» DOCUMENT PASSAGE:
The difference is that I can lay a great deal of it aside. And when I have to be grandma, I do.

Saturday, June 21, 2014

Cloudy morning

I started writing this before the current spell of dry weather, when I was longing for it to look and feel like summer. As the solstice is rather cloudier than anything we've seen in the past week, it seems a suitable time to finish it off and publish it...

As I step outside
the damp, birdsong air opens wide
freeing my claustrophobic brain
from the confines of waking thought
and the fears of night. Why do we
close ourselves in grey, these days
that threaten rain? I want to
sing with the birds in the promise
of the new light, the freshness of green - to forget 
to fear the darkness that awaits 
at this day’s end, at all our ends.

And in the rain-washed morning
a hidden bird repeats why
not, why not, why not?

© C.M.M. 06/14

Tuesday, June 17, 2014

Time to think ... about Synod

P's & G's, complete with MDF gallery?
By the time I finish writing this, I'm sure everyone else will have moved on. But if I had attempted a blog post about Synod at the weekend, when all the other bloggers (sounds rude, that) were getting their posts out, I would have written something I'd subsequently regret. No; I needed time to reflect. And I'm glad I did - I hope I remember to return to why later.

Having been one of the signatories to a Rule 10 motion that would have hastened us along the path to legislating for same-sex marriage in church, I was pretty fed up when the motion failed to attract the two-thirds majority that would have allowed us to deal with the subject in open debate. Synod wanted the debate - but not quite enough of us wanted it. I have a strong suspicion that the secret ballot, as we tautologously referred to it, along with the confusion resulting from a bishop-led objection to a show of hands, led to several inattentive or merely poor souls voting the wrong way - in other words, not as they actually thought they were voting.

» THE DATA:
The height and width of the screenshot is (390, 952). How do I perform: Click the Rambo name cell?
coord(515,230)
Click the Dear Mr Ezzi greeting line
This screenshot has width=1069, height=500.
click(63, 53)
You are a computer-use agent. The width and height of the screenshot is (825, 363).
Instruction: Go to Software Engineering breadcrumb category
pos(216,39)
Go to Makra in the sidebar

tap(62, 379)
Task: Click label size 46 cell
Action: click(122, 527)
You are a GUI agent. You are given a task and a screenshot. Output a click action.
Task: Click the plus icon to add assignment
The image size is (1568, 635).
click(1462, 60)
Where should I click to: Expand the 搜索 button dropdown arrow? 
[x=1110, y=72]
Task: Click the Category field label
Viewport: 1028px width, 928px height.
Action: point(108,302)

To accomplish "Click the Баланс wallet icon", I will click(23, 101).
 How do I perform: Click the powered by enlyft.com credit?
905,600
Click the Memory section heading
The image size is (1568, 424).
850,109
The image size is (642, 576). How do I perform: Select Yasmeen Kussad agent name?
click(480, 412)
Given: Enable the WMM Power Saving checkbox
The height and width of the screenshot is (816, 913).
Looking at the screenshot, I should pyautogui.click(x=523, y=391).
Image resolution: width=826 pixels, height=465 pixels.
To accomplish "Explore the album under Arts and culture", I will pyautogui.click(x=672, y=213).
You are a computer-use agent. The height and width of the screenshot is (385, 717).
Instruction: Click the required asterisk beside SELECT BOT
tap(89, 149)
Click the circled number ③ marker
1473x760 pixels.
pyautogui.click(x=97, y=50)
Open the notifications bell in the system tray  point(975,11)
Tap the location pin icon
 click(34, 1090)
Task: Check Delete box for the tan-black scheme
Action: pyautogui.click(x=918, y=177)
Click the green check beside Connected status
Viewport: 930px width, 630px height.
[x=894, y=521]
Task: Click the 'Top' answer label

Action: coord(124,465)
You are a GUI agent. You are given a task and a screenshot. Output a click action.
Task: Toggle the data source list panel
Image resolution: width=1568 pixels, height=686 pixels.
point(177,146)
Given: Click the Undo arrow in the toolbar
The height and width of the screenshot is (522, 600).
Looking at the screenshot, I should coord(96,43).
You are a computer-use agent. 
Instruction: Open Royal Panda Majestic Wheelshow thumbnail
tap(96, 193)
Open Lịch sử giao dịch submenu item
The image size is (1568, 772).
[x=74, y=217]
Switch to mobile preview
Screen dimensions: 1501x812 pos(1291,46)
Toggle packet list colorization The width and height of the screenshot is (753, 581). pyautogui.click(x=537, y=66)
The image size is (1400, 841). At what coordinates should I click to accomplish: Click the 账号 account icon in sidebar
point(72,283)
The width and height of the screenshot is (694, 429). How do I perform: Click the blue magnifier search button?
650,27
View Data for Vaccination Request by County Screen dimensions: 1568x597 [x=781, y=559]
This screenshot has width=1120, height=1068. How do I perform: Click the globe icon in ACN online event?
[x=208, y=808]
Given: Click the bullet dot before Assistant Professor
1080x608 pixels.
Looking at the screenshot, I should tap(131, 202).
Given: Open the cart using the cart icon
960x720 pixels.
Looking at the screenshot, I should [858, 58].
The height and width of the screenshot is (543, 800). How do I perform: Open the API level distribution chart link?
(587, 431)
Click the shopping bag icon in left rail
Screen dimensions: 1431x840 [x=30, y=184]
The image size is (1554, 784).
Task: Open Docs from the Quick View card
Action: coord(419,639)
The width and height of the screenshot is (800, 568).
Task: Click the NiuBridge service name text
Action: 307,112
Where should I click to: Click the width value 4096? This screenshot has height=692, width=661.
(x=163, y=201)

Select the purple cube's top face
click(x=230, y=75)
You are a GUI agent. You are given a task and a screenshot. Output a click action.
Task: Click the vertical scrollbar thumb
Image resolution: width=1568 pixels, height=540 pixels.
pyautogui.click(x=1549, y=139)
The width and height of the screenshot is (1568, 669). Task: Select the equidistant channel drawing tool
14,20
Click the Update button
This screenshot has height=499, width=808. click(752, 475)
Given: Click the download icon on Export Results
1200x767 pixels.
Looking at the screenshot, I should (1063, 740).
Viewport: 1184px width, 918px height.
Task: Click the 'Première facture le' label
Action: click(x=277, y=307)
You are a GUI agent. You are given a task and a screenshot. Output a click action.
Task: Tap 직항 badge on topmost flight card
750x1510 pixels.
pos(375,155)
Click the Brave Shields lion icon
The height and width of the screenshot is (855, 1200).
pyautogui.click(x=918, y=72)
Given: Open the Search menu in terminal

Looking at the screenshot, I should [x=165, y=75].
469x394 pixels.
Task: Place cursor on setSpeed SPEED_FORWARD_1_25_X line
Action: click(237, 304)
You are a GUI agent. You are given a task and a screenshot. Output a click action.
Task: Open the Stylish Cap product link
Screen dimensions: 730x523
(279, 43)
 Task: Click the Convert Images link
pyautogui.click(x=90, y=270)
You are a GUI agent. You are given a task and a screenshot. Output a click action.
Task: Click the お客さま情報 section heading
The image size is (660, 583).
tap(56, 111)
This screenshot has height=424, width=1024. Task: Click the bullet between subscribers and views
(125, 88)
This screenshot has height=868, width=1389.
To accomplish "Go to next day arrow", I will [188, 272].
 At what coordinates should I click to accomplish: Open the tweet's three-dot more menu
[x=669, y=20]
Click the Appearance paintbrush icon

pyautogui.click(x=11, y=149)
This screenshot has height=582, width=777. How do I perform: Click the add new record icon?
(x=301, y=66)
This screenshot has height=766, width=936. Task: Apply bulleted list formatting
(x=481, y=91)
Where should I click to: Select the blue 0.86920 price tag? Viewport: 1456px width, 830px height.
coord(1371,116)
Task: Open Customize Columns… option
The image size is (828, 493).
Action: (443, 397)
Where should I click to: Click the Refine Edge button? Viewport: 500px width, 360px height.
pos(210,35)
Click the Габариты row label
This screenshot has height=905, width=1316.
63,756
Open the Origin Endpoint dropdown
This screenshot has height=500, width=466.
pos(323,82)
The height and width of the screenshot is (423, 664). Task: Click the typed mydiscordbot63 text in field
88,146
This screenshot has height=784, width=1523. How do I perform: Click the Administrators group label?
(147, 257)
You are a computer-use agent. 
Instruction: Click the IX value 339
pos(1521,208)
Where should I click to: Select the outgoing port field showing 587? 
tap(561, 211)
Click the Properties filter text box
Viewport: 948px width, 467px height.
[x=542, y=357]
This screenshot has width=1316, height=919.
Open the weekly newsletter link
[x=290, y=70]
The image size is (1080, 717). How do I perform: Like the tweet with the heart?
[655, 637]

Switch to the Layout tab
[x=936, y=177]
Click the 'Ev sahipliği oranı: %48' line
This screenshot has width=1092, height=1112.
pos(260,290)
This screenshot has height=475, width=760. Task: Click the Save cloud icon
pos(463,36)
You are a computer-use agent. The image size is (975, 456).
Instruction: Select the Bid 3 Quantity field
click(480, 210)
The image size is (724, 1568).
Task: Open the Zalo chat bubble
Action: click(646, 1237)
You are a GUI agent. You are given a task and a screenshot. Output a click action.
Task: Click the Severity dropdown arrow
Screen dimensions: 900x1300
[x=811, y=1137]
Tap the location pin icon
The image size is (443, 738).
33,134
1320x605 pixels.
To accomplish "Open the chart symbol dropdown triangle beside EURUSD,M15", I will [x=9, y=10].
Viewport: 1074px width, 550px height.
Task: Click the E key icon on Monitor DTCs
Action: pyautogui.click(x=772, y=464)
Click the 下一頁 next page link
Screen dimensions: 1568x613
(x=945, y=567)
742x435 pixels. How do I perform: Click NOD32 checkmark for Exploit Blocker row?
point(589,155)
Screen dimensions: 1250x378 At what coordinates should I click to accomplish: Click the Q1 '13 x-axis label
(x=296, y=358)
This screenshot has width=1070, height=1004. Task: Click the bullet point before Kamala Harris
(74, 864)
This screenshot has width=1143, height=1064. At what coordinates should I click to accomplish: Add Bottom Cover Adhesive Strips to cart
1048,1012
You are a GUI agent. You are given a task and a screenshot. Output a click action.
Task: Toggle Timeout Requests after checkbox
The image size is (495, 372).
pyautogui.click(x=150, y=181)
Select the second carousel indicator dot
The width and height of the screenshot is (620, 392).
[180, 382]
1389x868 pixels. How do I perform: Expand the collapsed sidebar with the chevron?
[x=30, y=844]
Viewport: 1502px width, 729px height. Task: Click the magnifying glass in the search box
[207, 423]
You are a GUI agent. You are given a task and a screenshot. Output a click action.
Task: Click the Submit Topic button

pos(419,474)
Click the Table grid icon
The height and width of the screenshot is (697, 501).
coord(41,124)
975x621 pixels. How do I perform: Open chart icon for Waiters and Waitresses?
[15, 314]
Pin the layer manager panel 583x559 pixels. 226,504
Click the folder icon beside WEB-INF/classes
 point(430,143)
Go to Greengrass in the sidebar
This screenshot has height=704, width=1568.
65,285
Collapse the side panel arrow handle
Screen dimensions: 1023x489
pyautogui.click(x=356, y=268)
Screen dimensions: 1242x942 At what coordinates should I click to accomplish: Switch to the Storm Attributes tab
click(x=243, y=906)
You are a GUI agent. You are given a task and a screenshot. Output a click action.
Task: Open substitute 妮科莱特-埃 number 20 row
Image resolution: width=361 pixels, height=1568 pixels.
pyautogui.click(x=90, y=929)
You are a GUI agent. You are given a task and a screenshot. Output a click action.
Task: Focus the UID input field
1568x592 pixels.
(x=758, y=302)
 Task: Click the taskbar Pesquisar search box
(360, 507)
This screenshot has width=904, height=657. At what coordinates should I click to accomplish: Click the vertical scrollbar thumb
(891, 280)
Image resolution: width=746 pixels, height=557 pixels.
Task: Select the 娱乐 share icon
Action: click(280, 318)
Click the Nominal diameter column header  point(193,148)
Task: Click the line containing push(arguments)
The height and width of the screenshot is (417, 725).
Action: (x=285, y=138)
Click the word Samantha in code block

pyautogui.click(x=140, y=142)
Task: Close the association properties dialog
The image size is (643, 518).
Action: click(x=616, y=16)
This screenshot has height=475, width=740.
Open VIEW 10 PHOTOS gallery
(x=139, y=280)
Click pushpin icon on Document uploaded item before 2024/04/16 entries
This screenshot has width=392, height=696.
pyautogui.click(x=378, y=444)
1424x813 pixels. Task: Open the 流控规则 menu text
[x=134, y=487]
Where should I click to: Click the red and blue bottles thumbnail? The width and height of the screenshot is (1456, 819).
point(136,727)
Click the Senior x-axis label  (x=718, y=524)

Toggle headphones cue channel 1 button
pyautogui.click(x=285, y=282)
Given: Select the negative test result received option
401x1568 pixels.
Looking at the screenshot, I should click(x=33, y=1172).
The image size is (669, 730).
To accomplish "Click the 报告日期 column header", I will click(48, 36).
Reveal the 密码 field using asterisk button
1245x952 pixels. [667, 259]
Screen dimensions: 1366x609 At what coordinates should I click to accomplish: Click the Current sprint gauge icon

» TASK INSTRUCTIONS: Could you resume the Synod blog post, picking up right after its last sentence?

» SOLVED PROBLEM:
This raises another scunner (no, auto-correct, not scanner: I'm Scottish.) The venue for this year, the once-grand and now modernised cavern of P's & G's, didn't make for the same contact with the chair as we had in the more regimented but better-lit surroundings of Palmerston Place. Punters in the middle or rear of the space couldn't communicate confusion or unreadiness without a great deal of palaver involving roving mikes and the bearers of the mikes peering into the throng to try to find the confused/challenged/challenging one. This being the case, it was more than ever important for the various chairs to speak with clarity and decision, and certainly not to rely on the overhead screens to make up for the deficiencies in their own communication skills. (People don't always cast their eyes screenwards in moments of stress, especially when they're rummaging through their Synod papers and have their reading glasses on anyway.) And, as every teacher knows, you can't simply assume that everyone is paying attention the moment you open your mouth; the table-group layout makes (again, as every teacher knows) for covert communication or simple distraction.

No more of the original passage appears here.